All of the entries must appear again exactly as written.

[[ Given data, beginning ]]

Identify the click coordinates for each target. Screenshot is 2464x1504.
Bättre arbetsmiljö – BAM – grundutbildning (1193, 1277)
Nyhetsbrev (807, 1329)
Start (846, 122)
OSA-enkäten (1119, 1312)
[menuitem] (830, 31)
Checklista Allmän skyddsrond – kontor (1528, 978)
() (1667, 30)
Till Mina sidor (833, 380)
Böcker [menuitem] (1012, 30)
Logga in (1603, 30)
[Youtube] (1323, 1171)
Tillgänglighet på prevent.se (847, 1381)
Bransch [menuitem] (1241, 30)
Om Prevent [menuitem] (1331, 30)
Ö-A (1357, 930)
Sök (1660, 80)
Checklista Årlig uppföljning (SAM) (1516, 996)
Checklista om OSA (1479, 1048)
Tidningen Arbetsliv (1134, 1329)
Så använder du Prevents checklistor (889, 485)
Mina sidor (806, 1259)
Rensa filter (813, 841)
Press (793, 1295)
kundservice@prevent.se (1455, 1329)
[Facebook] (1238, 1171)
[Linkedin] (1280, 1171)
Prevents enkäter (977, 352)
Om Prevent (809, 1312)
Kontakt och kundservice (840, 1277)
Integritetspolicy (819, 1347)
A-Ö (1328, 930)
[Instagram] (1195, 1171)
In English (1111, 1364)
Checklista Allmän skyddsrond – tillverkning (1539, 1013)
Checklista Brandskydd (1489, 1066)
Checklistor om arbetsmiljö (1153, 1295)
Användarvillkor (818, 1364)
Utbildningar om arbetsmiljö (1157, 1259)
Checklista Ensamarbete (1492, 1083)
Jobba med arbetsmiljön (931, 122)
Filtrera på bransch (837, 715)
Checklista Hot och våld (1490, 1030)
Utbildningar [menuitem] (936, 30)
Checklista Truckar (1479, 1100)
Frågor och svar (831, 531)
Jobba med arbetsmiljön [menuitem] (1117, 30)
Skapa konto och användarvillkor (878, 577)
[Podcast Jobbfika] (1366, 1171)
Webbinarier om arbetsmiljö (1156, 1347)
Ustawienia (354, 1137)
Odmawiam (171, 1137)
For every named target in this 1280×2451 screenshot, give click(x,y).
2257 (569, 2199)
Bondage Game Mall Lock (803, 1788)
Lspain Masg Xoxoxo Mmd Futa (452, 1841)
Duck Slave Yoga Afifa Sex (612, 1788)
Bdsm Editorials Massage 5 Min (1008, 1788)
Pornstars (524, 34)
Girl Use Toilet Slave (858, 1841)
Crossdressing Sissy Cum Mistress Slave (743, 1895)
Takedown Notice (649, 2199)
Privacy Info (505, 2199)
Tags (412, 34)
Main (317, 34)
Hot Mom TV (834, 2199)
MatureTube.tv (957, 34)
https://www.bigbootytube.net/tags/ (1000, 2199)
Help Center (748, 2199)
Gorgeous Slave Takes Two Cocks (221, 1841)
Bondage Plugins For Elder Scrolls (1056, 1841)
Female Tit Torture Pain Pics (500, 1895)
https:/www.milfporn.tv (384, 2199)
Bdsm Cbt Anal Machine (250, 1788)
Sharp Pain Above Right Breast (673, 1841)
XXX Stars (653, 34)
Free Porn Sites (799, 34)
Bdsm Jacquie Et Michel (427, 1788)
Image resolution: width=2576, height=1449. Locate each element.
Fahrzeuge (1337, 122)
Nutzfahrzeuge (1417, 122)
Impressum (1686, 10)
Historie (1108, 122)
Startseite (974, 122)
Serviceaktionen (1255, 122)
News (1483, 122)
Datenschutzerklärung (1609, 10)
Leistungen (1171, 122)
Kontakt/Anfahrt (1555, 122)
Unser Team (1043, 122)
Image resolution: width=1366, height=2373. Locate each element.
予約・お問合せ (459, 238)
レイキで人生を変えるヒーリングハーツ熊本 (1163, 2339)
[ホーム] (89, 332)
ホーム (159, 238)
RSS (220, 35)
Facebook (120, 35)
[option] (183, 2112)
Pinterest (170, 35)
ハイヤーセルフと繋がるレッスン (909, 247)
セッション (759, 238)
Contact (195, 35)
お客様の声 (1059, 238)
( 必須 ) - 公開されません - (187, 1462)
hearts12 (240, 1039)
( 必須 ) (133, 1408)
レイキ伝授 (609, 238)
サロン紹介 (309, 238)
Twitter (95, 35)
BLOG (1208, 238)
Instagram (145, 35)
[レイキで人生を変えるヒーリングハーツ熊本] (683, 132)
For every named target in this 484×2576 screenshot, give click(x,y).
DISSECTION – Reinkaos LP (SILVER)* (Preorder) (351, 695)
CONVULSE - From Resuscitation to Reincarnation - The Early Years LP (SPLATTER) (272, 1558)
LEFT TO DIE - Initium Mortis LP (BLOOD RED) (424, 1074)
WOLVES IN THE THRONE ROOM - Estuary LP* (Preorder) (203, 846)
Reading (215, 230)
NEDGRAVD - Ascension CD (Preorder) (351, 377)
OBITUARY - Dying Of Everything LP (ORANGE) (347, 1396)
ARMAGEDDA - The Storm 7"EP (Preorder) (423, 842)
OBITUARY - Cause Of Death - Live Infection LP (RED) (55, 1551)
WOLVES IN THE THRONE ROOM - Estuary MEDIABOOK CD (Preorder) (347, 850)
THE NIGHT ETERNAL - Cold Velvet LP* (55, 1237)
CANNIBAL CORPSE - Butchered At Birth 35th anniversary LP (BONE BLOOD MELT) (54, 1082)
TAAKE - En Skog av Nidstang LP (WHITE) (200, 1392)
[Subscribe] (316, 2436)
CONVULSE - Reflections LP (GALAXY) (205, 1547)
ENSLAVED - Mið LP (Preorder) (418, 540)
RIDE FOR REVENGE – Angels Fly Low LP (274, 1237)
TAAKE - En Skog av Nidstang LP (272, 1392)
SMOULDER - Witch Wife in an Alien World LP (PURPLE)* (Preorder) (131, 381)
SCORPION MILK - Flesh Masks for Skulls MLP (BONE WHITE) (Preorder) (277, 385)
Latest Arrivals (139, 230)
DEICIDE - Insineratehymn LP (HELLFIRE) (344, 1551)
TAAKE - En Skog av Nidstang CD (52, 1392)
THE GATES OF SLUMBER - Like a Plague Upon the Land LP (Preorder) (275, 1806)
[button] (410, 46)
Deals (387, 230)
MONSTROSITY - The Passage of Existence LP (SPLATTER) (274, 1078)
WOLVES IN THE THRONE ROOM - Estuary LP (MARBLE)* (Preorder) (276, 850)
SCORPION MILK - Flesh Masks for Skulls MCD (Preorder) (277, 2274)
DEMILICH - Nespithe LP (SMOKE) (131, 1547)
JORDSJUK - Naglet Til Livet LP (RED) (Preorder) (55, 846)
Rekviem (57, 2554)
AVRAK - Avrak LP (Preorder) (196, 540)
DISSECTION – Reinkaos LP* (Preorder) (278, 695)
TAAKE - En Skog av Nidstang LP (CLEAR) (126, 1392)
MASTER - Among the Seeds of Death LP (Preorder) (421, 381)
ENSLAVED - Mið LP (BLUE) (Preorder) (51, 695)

[[ Given data, end ]]

Response for this exercise:
Identify the click coordinates for each target. Screenshot is 2464x1504.
Bättre arbetsmiljö – BAM – grundutbildning (1193, 1277)
Nyhetsbrev (807, 1329)
Start (846, 122)
OSA-enkäten (1119, 1312)
[menuitem] (830, 31)
Checklista Allmän skyddsrond – kontor (1528, 978)
() (1667, 30)
Till Mina sidor (833, 380)
Böcker [menuitem] (1012, 30)
Logga in (1603, 30)
[Youtube] (1323, 1171)
Tillgänglighet på prevent.se (847, 1381)
Bransch [menuitem] (1241, 30)
Om Prevent [menuitem] (1331, 30)
Ö-A (1357, 930)
Sök (1660, 80)
Checklista Årlig uppföljning (SAM) (1516, 996)
Checklista om OSA (1479, 1048)
Tidningen Arbetsliv (1134, 1329)
Så använder du Prevents checklistor (889, 485)
Mina sidor (806, 1259)
Rensa filter (813, 841)
Press (793, 1295)
kundservice@prevent.se (1455, 1329)
[Facebook] (1238, 1171)
[Linkedin] (1280, 1171)
Prevents enkäter (977, 352)
Om Prevent (809, 1312)
Kontakt och kundservice (840, 1277)
Integritetspolicy (819, 1347)
A-Ö (1328, 930)
[Instagram] (1195, 1171)
In English (1111, 1364)
Checklista Allmän skyddsrond – tillverkning (1539, 1013)
Checklista Brandskydd (1489, 1066)
Checklistor om arbetsmiljö (1153, 1295)
Användarvillkor (818, 1364)
Utbildningar om arbetsmiljö (1157, 1259)
Checklista Ensamarbete (1492, 1083)
Jobba med arbetsmiljön (931, 122)
Filtrera på bransch (837, 715)
Checklista Hot och våld (1490, 1030)
Utbildningar [menuitem] (936, 30)
Checklista Truckar (1479, 1100)
Frågor och svar (831, 531)
Jobba med arbetsmiljön [menuitem] (1117, 30)
Skapa konto och användarvillkor (878, 577)
[Podcast Jobbfika] (1366, 1171)
Webbinarier om arbetsmiljö (1156, 1347)
Ustawienia (354, 1137)
Odmawiam (171, 1137)
For every named target in this 1280×2451 screenshot, give click(x,y).
2257 (569, 2199)
Bondage Game Mall Lock (803, 1788)
Lspain Masg Xoxoxo Mmd Futa (452, 1841)
Duck Slave Yoga Afifa Sex (612, 1788)
Bdsm Editorials Massage 5 Min (1008, 1788)
Pornstars (524, 34)
Girl Use Toilet Slave (858, 1841)
Crossdressing Sissy Cum Mistress Slave (743, 1895)
Takedown Notice (649, 2199)
Privacy Info (505, 2199)
Tags (412, 34)
Main (317, 34)
Hot Mom TV (834, 2199)
MatureTube.tv (957, 34)
https://www.bigbootytube.net/tags/ (1000, 2199)
Help Center (748, 2199)
Gorgeous Slave Takes Two Cocks (221, 1841)
Bondage Plugins For Elder Scrolls (1056, 1841)
Female Tit Torture Pain Pics (500, 1895)
https:/www.milfporn.tv (384, 2199)
Bdsm Cbt Anal Machine (250, 1788)
Sharp Pain Above Right Breast (673, 1841)
XXX Stars (653, 34)
Free Porn Sites (799, 34)
Bdsm Jacquie Et Michel (427, 1788)
Image resolution: width=2576, height=1449. Locate each element.
Fahrzeuge (1337, 122)
Nutzfahrzeuge (1417, 122)
Impressum (1686, 10)
Historie (1108, 122)
Startseite (974, 122)
Serviceaktionen (1255, 122)
News (1483, 122)
Datenschutzerklärung (1609, 10)
Leistungen (1171, 122)
Kontakt/Anfahrt (1555, 122)
Unser Team (1043, 122)
Image resolution: width=1366, height=2373. Locate each element.
予約・お問合せ (459, 238)
レイキで人生を変えるヒーリングハーツ熊本 (1163, 2339)
[ホーム] (89, 332)
ホーム (159, 238)
RSS (220, 35)
Facebook (120, 35)
[option] (183, 2112)
Pinterest (170, 35)
ハイヤーセルフと繋がるレッスン (909, 247)
セッション (759, 238)
Contact (195, 35)
お客様の声 (1059, 238)
( 必須 ) - 公開されません - (187, 1462)
hearts12 (240, 1039)
( 必須 ) (133, 1408)
レイキ伝授 (609, 238)
サロン紹介 (309, 238)
Twitter (95, 35)
BLOG (1208, 238)
Instagram (145, 35)
[レイキで人生を変えるヒーリングハーツ熊本] (683, 132)
For every named target in this 484×2576 screenshot, give click(x,y).
DISSECTION – Reinkaos LP (SILVER)* (Preorder) (351, 695)
CONVULSE - From Resuscitation to Reincarnation - The Early Years LP (SPLATTER) (272, 1558)
LEFT TO DIE - Initium Mortis LP (BLOOD RED) (424, 1074)
WOLVES IN THE THRONE ROOM - Estuary LP* (Preorder) (203, 846)
Reading (215, 230)
NEDGRAVD - Ascension CD (Preorder) (351, 377)
OBITUARY - Dying Of Everything LP (ORANGE) (347, 1396)
ARMAGEDDA - The Storm 7"EP (Preorder) (423, 842)
OBITUARY - Cause Of Death - Live Infection LP (RED) (55, 1551)
WOLVES IN THE THRONE ROOM - Estuary MEDIABOOK CD (Preorder) (347, 850)
THE NIGHT ETERNAL - Cold Velvet LP* (55, 1237)
CANNIBAL CORPSE - Butchered At Birth 35th anniversary LP (BONE BLOOD MELT) (54, 1082)
TAAKE - En Skog av Nidstang LP (WHITE) (200, 1392)
[Subscribe] (316, 2436)
CONVULSE - Reflections LP (GALAXY) (205, 1547)
ENSLAVED - Mið LP (Preorder) (418, 540)
RIDE FOR REVENGE – Angels Fly Low LP (274, 1237)
TAAKE - En Skog av Nidstang LP (272, 1392)
SMOULDER - Witch Wife in an Alien World LP (PURPLE)* (Preorder) (131, 381)
SCORPION MILK - Flesh Masks for Skulls MLP (BONE WHITE) (Preorder) (277, 385)
Latest Arrivals (139, 230)
DEICIDE - Insineratehymn LP (HELLFIRE) (344, 1551)
TAAKE - En Skog av Nidstang CD (52, 1392)
THE GATES OF SLUMBER - Like a Plague Upon the Land LP (Preorder) (275, 1806)
[button] (410, 46)
Deals (387, 230)
MONSTROSITY - The Passage of Existence LP (SPLATTER) (274, 1078)
WOLVES IN THE THRONE ROOM - Estuary LP (MARBLE)* (Preorder) (276, 850)
SCORPION MILK - Flesh Masks for Skulls MCD (Preorder) (277, 2274)
DEMILICH - Nespithe LP (SMOKE) (131, 1547)
JORDSJUK - Naglet Til Livet LP (RED) (Preorder) (55, 846)
Rekviem (57, 2554)
AVRAK - Avrak LP (Preorder) (196, 540)
DISSECTION – Reinkaos LP* (Preorder) (278, 695)
TAAKE - En Skog av Nidstang LP (CLEAR) (126, 1392)
MASTER - Among the Seeds of Death LP (Preorder) (421, 381)
ENSLAVED - Mið LP (BLUE) (Preorder) (51, 695)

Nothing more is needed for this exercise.